Park Foundation President Ron Jacobs said in an email the vote was “incomprehensible” considering the financial gain offered to the district. The vote would go down in local history, he said — a loss of more than $2 million from the sale price and shared infrastructure improvements at the site — and potentially hobble the district budget.

“For the last 30-plus years the Wards Ferry Property has been under-developed. The rescission of the sale will only stagnate Sonora High School’s future Ag programs,” Jacobs said.

No members of the The Park Foundation Board of Directors attended Tuesday night.

The Park Foundation planned to build a community park at the location and committed in the sale agreement to updating utilities on the 25 acres retained by the district as well as refurbishing a cross country course which ran through both properties.

Jacobs said the Park Foundation board planned to convene to discuss its next steps.

The Park Foundation planned to build a community park at the location and committed in the sale agreement to updating utilities on the 25 acres retained by the district as well as refurbishing a cross country course which ran through both properties.

Miller said the ranch was his primary focus since his tenure began as superintendent last year. He said he was eager to move past the “distraction” and return to focus on students.

“There are so many other things around education and kids we need to take care of,” he said. “However way we do that, it seems like the right thing to do.”

Scott said she was also driven by the looming legal costs to vote for the nullification, but she lamented the loss of funds, which she said would have been designated for student enrichment.

“It’s just disappointing,” she said, noting the Park Foundation’s positive vision for the site.

Seibert’s injunction blocked a planned deposit of $500,000 from The Park Foundation to the district, set for March 31.

The first case management conference in the litigation was scheduled for June 14.

The board tabled a decision to determine how the district would pay for the legal costs, pending a recommendation from Miller at the June meeting.

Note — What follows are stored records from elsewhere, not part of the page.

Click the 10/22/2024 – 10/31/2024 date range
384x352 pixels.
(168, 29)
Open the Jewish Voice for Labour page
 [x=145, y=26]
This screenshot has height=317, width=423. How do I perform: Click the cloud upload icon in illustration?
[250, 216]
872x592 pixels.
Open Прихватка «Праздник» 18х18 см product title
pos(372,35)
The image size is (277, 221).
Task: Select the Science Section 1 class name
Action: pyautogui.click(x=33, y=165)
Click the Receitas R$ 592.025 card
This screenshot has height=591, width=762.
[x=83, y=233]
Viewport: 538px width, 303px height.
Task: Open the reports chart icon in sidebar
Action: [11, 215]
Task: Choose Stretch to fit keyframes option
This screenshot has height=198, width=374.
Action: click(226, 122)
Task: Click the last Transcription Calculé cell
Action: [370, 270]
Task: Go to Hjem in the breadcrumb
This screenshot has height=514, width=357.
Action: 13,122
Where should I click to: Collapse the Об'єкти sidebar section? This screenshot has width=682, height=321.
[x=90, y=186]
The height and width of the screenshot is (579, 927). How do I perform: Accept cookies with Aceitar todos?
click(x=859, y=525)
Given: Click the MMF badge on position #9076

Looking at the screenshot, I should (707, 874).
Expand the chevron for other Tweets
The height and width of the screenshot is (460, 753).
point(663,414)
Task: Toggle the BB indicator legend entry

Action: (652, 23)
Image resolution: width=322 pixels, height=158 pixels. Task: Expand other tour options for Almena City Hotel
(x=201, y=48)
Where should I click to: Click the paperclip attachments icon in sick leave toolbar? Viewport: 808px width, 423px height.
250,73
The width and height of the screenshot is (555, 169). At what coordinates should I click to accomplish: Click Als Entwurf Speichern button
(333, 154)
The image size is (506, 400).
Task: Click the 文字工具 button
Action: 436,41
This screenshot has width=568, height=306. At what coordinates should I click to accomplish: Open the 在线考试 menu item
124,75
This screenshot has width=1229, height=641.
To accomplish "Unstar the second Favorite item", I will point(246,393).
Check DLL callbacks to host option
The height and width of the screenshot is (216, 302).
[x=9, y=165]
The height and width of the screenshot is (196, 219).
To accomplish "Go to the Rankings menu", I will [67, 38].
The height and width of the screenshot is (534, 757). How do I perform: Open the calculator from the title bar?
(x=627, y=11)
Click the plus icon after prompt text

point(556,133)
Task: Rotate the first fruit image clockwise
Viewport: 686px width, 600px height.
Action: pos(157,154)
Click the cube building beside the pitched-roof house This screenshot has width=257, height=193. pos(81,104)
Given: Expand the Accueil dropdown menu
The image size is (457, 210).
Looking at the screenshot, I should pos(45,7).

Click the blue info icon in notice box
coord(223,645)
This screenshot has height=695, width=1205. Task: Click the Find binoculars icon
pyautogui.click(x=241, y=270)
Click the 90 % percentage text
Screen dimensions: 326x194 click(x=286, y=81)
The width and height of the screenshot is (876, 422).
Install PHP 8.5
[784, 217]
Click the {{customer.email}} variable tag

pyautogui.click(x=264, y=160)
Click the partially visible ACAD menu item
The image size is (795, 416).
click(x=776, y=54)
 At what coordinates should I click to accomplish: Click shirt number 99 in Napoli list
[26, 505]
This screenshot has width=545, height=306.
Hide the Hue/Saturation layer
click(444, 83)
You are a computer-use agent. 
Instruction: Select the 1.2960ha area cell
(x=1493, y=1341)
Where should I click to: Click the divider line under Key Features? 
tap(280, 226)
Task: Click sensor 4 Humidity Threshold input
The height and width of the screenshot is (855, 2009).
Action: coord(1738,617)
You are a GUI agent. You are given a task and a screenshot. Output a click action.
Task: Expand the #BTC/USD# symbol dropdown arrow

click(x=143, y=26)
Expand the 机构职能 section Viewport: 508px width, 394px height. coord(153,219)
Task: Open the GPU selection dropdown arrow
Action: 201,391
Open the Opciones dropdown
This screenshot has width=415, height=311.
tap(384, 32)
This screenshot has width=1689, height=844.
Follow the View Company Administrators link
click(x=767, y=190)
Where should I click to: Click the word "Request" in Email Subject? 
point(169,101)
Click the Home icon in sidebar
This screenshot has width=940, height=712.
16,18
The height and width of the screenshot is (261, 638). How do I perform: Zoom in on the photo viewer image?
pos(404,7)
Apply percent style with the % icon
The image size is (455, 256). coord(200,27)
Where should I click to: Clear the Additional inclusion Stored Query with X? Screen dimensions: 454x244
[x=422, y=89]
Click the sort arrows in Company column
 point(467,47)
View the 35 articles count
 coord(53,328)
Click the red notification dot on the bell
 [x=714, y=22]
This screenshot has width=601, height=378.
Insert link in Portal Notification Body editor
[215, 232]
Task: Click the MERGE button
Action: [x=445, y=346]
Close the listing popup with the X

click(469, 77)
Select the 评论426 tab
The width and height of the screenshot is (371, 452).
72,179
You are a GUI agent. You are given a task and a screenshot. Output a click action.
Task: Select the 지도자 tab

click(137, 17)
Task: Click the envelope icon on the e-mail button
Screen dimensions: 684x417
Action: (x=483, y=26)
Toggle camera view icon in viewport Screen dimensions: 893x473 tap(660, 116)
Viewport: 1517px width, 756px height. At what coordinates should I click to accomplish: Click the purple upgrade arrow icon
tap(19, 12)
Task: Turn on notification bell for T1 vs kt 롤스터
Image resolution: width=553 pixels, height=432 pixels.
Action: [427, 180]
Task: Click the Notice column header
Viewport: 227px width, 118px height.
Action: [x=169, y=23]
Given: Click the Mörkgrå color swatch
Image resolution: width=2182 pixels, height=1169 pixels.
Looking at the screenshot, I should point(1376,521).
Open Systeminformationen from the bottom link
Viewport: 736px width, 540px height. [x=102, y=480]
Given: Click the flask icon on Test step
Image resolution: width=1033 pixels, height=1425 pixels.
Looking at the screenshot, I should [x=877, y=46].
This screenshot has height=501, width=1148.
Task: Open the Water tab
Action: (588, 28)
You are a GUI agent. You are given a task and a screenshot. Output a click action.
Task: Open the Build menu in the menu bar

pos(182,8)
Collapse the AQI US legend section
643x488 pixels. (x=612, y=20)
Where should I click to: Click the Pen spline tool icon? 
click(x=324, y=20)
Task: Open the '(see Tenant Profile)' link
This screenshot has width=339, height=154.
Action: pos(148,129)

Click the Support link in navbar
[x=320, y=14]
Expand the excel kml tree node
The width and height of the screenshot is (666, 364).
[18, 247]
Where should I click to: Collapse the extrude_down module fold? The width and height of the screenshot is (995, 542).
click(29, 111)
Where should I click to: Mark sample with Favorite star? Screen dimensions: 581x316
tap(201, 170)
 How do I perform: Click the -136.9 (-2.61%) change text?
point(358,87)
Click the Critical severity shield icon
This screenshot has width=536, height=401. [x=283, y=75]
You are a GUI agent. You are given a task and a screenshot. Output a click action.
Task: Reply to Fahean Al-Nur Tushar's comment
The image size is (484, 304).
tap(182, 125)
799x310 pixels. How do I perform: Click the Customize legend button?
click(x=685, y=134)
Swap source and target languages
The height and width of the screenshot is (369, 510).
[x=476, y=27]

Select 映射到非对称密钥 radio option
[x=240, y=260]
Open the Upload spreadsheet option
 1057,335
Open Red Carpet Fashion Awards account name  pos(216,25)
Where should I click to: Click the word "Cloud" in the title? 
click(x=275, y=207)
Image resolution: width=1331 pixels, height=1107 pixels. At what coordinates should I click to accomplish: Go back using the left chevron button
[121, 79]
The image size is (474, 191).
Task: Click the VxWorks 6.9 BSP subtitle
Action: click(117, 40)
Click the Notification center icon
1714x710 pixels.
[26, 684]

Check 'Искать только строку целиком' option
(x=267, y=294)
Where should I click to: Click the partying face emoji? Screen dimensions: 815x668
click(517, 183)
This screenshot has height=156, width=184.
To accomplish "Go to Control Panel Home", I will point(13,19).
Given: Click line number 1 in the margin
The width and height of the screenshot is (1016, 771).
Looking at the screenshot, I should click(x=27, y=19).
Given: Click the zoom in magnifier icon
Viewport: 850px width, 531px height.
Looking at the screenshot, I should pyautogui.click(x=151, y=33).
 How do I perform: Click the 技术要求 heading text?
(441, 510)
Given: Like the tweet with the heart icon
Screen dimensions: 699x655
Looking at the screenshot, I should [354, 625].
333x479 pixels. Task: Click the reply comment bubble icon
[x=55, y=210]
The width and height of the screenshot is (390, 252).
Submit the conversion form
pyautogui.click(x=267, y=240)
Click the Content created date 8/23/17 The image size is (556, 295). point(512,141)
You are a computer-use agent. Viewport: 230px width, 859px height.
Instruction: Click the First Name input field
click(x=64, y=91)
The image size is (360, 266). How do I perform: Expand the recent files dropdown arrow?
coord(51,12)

The payment will be defaulted from the district General Fund before a decision was made. Miller offered three different funds operated by the district as options for recouping the general fund balance.

The approximately 25 people in attendance at the meeting had dwindled to under 10 when the announcement was made following an approximately one hour, 15 minute closed session discussion on the ranch and for a performance evaluation of Miller.

During the board’s previous meeting on April 19, trustee Kim Norton moved to rescind the district’s purchase and sale contract agreement with the Park Foundation. Her motion was not seconded by the other four elected board members. About a dozen members of the public spoke during the April 19 meeting, voicing either opposition or support for the planned sale.

Sonora Dome

Miller requested the board vote during a June meeting to set up a committee which would review a potential sale of the dome property and the looming issue of parking at the site.

“When we get back in September, at that point we could put the committee together and start that process,” Miller said.

Davina Lane, a member of the Historic Dome Preservation Group – a non-profit organization seeking to refurbish the century-old property as a visual arts center with museums, classrooms and galleries – offered to raise funds for repairs on the damaged roof. She said the group was still seeking information from the district related to potential repair costs and operational expenses.

Trustees said they would likely need to review the scope of a repair project to conform with legal requirements, but appeared receptive.

“We seldom turn down dollars when they’re offered to us by a 501(c)(3),” Miller said.

Lane reinforced the necessity of a committee to review the viability of parking surrounding the dome property. There are fewer than 20 parking spaces near the Dome.

“Until that issue is resolved, it’s almost impossible to do anything else,” Lane said.